Qing Li
Publications
MarkovScale: Towards Optimal Sequential Scaling at Inference Time
Sequential scaling is a prominent inference-time scaling paradigm, yet its performance improvements are typically modest and not well understood, largely due to the prevalence of heuristic, non-principled approaches that obscure clear optimality bounds. To address this, we propose a principled framework that models sequential scaling as a two-state Markov process. This approach reveals the underlying properties of sequential scaling and yields closed-form solutions for essential aspects, such as the specific conditions under which accuracy is improved and the theoretical upper, neutral, and lower performance bounds. Leveraging this formulation, we develop MarkovScale, a practical system that applies these optimality criteria to achieve a theoretically grounded balance between accuracy and efficiency. Comprehensive experiments across 3 backbone LLMs, 5 benchmarks, and over 20 configurations show that MarkovScale consistently outperforms state-of-the-art parallel and sequential scaling methods, representing a significant step toward optimal and resource-efficient inference in LLMs. The source code will be open upon acceptance at https://open-upon-acceptance.

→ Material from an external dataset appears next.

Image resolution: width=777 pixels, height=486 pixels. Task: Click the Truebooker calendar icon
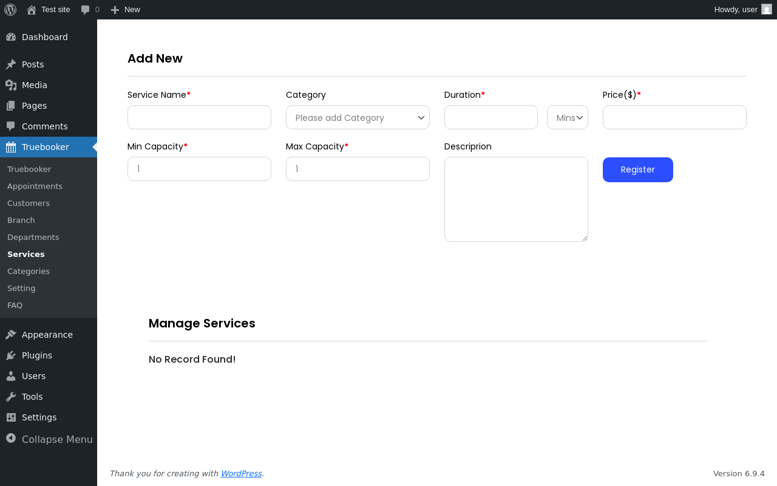click(x=11, y=147)
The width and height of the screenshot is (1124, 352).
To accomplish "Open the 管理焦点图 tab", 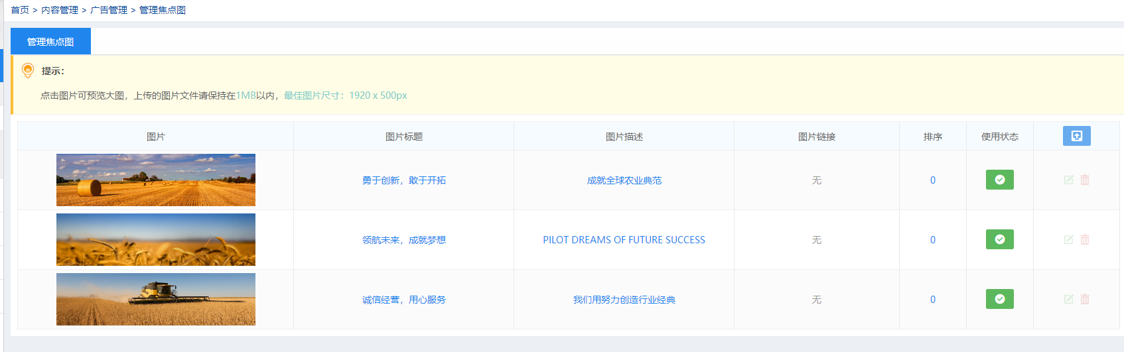I will point(50,42).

To Retrieve or To Think? An Agentic Approach for Context Evolution
Current context augmentation methods, such as retrieval-augmented generation, are essential for solving knowledge-intensive reasoning tasks. However, they typically adhere to a rigid, brute-force strategy that executes retrieval at every step. This indiscriminate approach not only incurs unnecessary computational costs but also degrades performance by saturating the context with irrelevant noise. To address these limitations, we introduce Agentic Context Evolution (ACE), a framework inspired by human metacognition that dynamically determines whether to seek new evidence or reason with existing knowledge. ACE employs a central orchestrator agent to make decisions strategically via majority voting. It aims to alternate between activating a retriever agent for external retrieval and a reasoner agent for internal analysis and refinement. By eliminating redundant retrieval steps, ACE maintains a concise and evolved context. Extensive experiments on challenging multi-hop QA benchmarks demonstrate that ACE significantly outperforms competitive baselines in accuracy while achieving efficient token consumption. Our work provides valuable insights into advancing context-evolved generation for complex, knowledge-intensive tasks.